After listening for many years about the European debt crisis, the downgrading of U.S. debt and every other tale of woe about debt, I believe my patience is owed an enormous debt...and seeing as today is my birthday I would like it paid off immediately!
I don't think I'm asking too much.
For decades, governments have spent more than they’ve taken in and then kicked the issue down to the next generation of leaders. Didn’t anyone realize there would be a day of reckoning? And that this “reckoning” would come in the form of populations revolting against higher taxes, debt holders refusing to buy more bonds and other things equally unattractive?
Many pundits try to compare government debt to a family’s debt, reasoning that just as families cannot continuously spend beyond their means, governments should not. Other pundits call this comparison naive, since government finances are vastly more complex than a family’s.
Naive?
Really?
Ask the Greek prime minister just how naive this is as he tries to navigate an impossible course between leaders of members of the European Union reluctant to lend Greece more money and Greek protesters enraged by the prospect of fewer jobs and higher taxes.

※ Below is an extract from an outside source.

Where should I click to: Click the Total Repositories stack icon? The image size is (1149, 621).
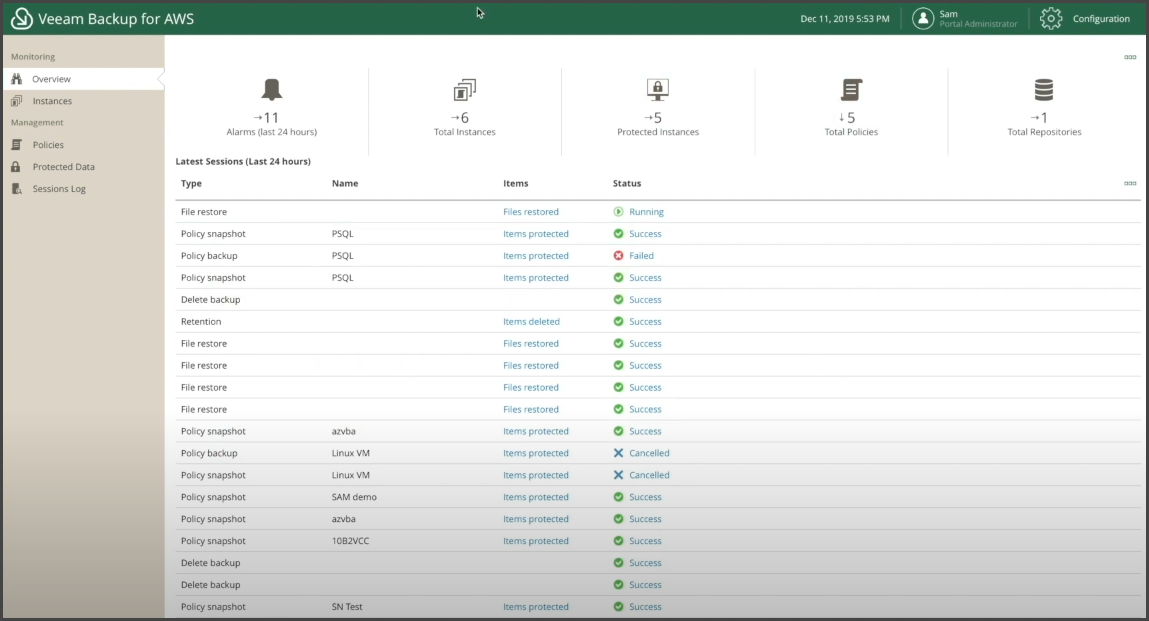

And while the financial debt crisis grows globally, so does the technical debt crisis. Brandon Hoyer recently launched into a rant about technical debt. Having just spent 6+ hours refactoring someone else’s code who was too lazy to do it himself, he asks why developers can’t refactor chunks of code before cutting and pasting them into new projects, .
Looking at technical debt from the view of a startup, entrepreneur and self-proclaimed cyber addict Mohammad Forouzani takes a somewhat less contentious view. He says:
Being in a startup often means you take the path of least resistance to get the job done – you have to, it’s one of the advantages you have to being small, you are agile and can get things done fast, something corporates can’t do because of all of their business processes and red tape. But cutting corners can lead to problems – it usually encourages developers to build things the quick and dirty way, just to meet a deadline or beat the competition. This technical debt, which accrues interest in the form of extra effort required for future development work, can be a major burden on a startup technical teams – to the point of losing staff or inviting hackers to compromise your systems.
He goes on to note that he has seen investors pump millions into a business with "a codebase that is so poor, it could be compromised within minutes, and requires a complete overhaul to allow for further scaling."
Forouzani acknowledges that there’s no way to have a perfect codebase all the time, that technical debt is endemic in any sizable project, and that it is critical to make sure it’s managed and contained at a reasonable level. It’s OK to have some technical debt, as long as developers realize there’s a point where the interest paid becomes unmanageable and extensive refactoring becomes necessary just to continue the project. There is a balance between completing the project on time and ensuring technical debt doesn’t get out of hand.
Lisa Crispin and Nanda Lankalapalli, in a stickyminds.com post, float the idea of “technical debt sprints,” devoting an entire iteration to refactoring and other activities to make code more maintainable and understandable, create new ways of working better, upgrade test and code framework and tool versions, and improving automated tests. While developers may counter that the product owner will never allow an entire iteration to be devoted to addressing technical debt, the authors argue that a technical debt sprint takes the same time as spreading out refactoring activities over the entire project, yet yields the extra benefit of helping developers gain a better understanding of the technical debt situation.
If developers position the sprint as an opportunity to maintain or increase the pace of completing the project, owners are more likely to understand the concept. Core activities teams should think about incorporating as part of a technical debt sprint include:
Whether developers follow the path of a “technical debt sprint” or manage technical debt at an ongoing pace, an important partner in managing debt are solutions that apply advanced diagnostics to identify and quantify the structural flaws that add to technical debt, as well as supply developers the tools to proactively manage and reduce it. These solutions help ensure that developers meet or beat project deadlines by maximizing velocity, improve developer productivity, and contribute to an agile and lean software development environment.
And with the new year now upon us and another new year of my life about to commence, it would be refreshing if, rather than contribute to more debt - be it financial or technical - someone would invoke the wisdom of Harry S. Truman and decide that "the buck stops here!"